22 April, 2011

The Italian Style

Villa Turicum, circa 1920

I've often heard the question posed as to why in 1908 Frank Llloyd Wright lost the commission for Villa Turicum to Charles Platt. The answer is simple; Edith Rockefeller McCormick was partial to Italian design.

On the front page of the Villa Turicum website I've quoted Harold McCormick's letter to Charles Platt in 1908: “Mrs. McC inclines to being partial to Italian style. Very glad you’re coming.” Wright had executed a plan for the estate not long after Harold and Edith had acquired the property in 1907, but was dismissed in favor of Platt.

Charles Adams Platt

I think it is easy to understand Edith's predilection for Italian design when we remember a few key things that had taken place in the previous years. The movement toward classicism and historicism had been taking shape for over a decade; first with the World's Columbian Exposition (huge public impact) in 1892-93, and second the publication of two important American books: Platt's own 1894 Italian Gardens and Edith Wharton's 1904 Italian Villas and Their Gardens.

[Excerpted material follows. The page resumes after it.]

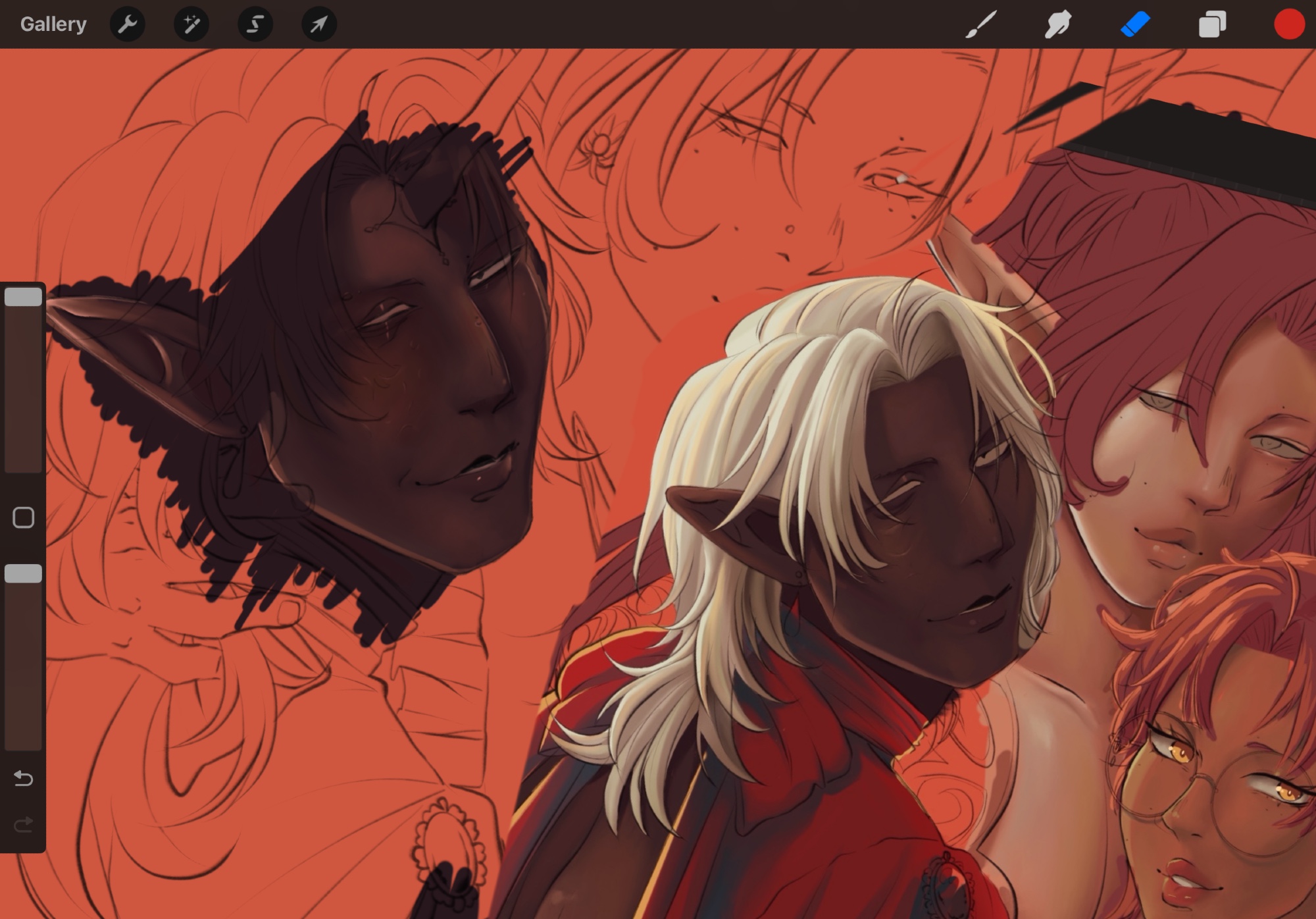Undo the last stroke with the arrow
The width and height of the screenshot is (1316, 919).
click(x=23, y=779)
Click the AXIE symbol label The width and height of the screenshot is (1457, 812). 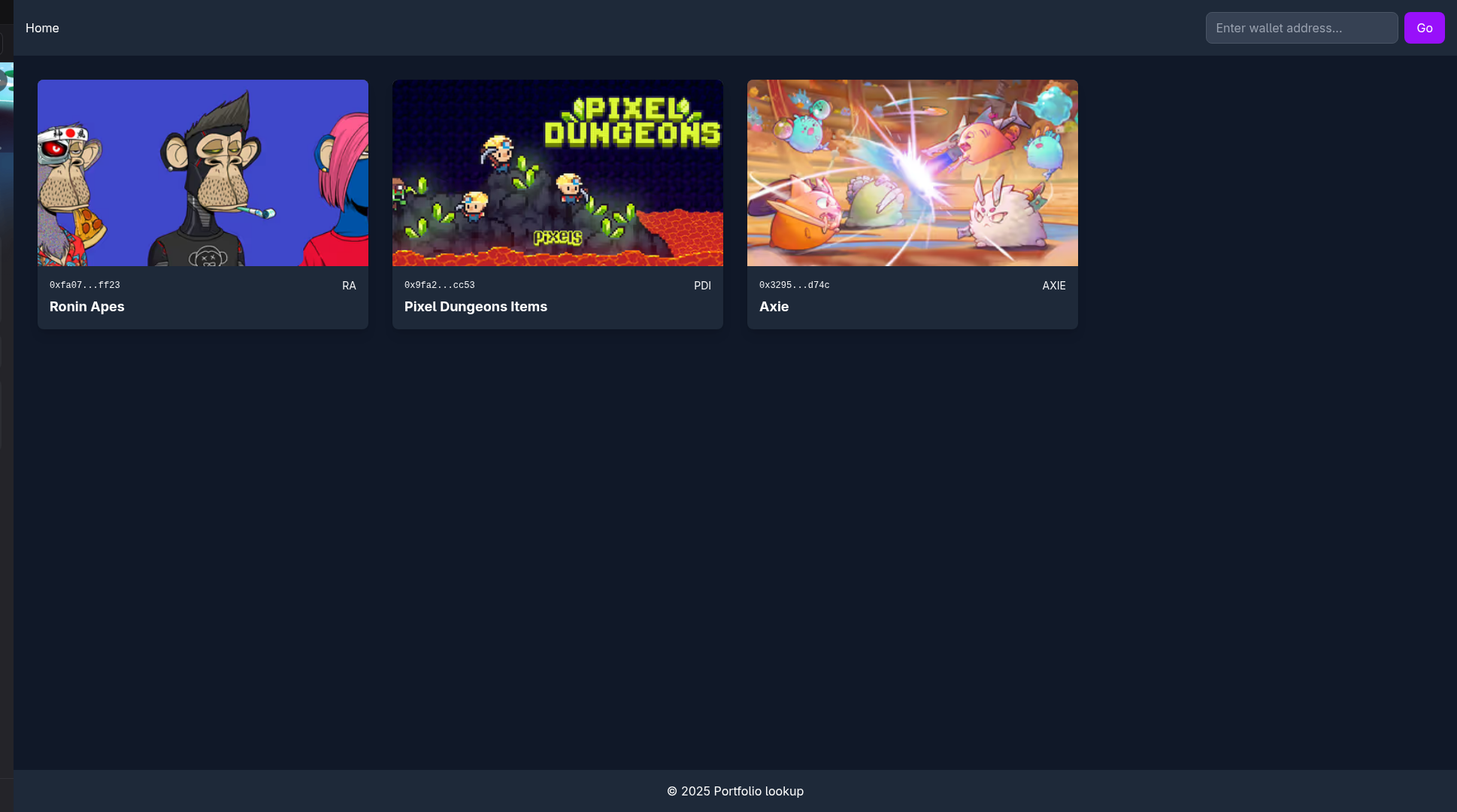pos(1053,286)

Edith's preference certainly was swayed by something, as one architect of a certain style was dropped in favor of another. Although the "American Renaissance" movement (which crystallized at the World's Columbian Exposition) had a tremendous impact on taste, I think Edith's was shaped primarily from the impact of the books. Regardless, when Charles Platt won this rich commission from Frank Lloyd Wright, we could say that it sounded the death knell for (or at least signaled the eclipse of) the Prairie School .

Frank Lloyd Wright, circa 1906

Frank Wright would leave his family in Oak Park and head off to Europe with the wife of a client, leaving the field wide open to Beaux-Arts-trained architects like Platt and the even more prominent (in Lake Forest) Howard Van Doren Shaw.